Ik ben vanochtend verantwoordelijk voor het aanbieden en organiseren van het ontbijt. In die hoedanigheid heb ik net intern naar de toezichthouder van het kasjroet gebeld. Hij is degene de vanuit de Joodse wet degene die de broodrooster moet activeren. Dit wordt gedaan door de broodrooster aan het elektriciteitsnet te koppelen. De man in de witte jas en zijn gehaakte keppel is onderweg. Nog een paar minuten.
Inmiddels hebben mijn gasten iets te drinken aangeboden. Thee en koffie. Het is even voor half tien. De tijd is duidelijk af te lezen via de wandklok, die in de rollator van de hoofdrolspeelster van dit verhaal, ligt. De aanwezigen hebben best trek. Ik bedenk mij dat er nog vla in de koelkast ligt. ‘Wilt u een bakje vla, misschien? Mijn vraag wordt alleen door de vrouw, die op de hoek bij de eettafel zit beantwoord. Op de andere kant van de eettafel zit een man. Hij en de hoofdrolspeelster hebben mij niet verstaan. Ik herhaal de vraag. Nu wat harder.
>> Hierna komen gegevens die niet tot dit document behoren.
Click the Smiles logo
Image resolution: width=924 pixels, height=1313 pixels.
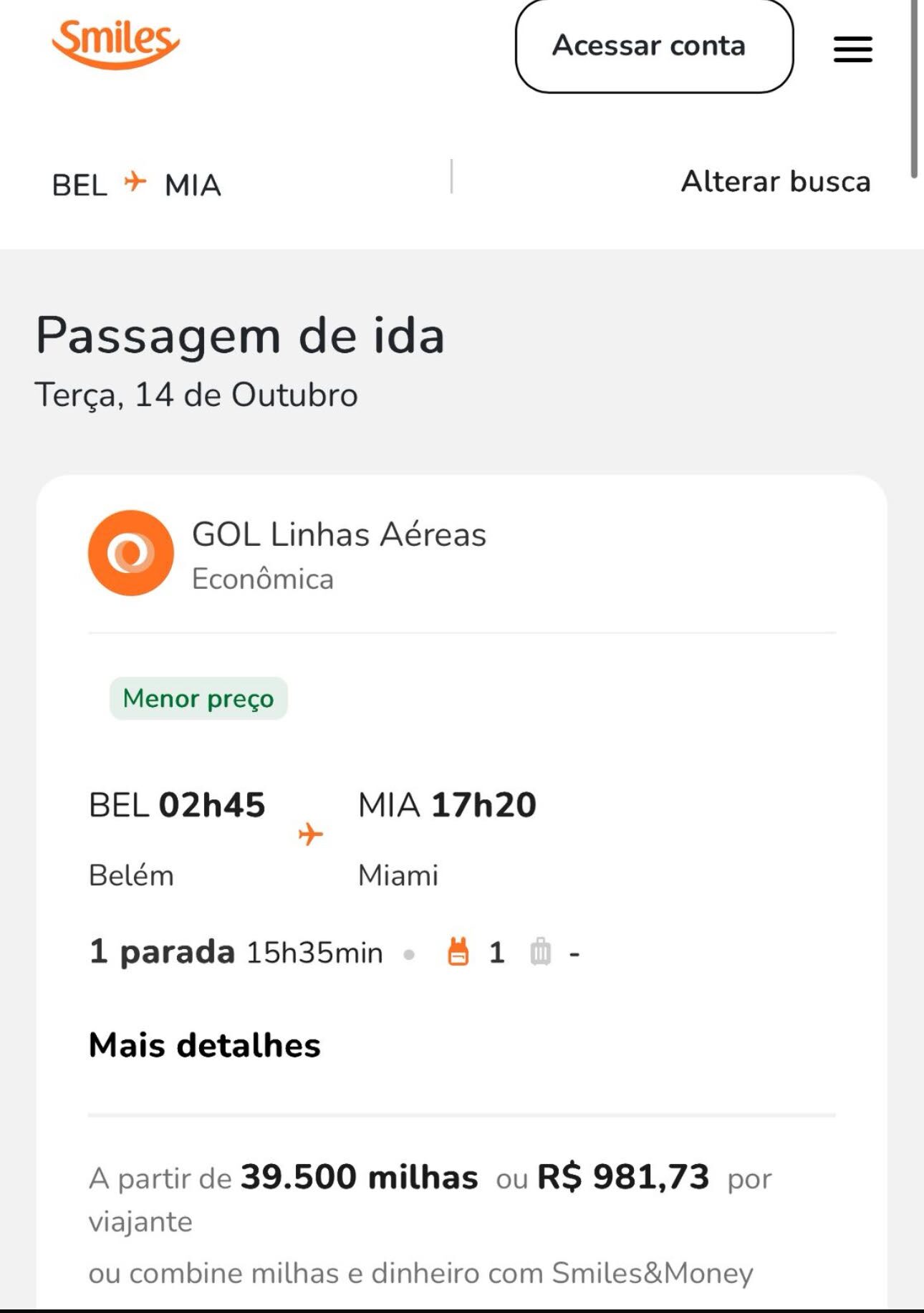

De man wil wel vla. De hoofdrolspeelster duidelijk niet. Ik haal twee bakjes vla uit de koelkast en geef een ieder een bakje vanille vla.
‘Krijg ik geen vla?’ De vraag wordt gesteld door de hoofdpersoon. ‘Natuurlijk’, antwoord ik haar en bied haar ook een bakje vla aan. Ik geef aan iedereen een lepel. Een theelepel. Ik heb hier geen plastic wegwerplepels. ‘Zijn er geen witte lepels?’ De vraag wordt door onze hoofdpersoon gesteld. ‘Nee, mevrouw’, is mijn antwoord. ‘Ik kan ze niet vinden, we hebben alleen maar metalen lepeltjes’. ‘Ik eet geen vla met die lepels’, zegt mevrouw met een veel verontwaardiging, terwijl ze naar de metalen theelepeltjes in een glas wijst.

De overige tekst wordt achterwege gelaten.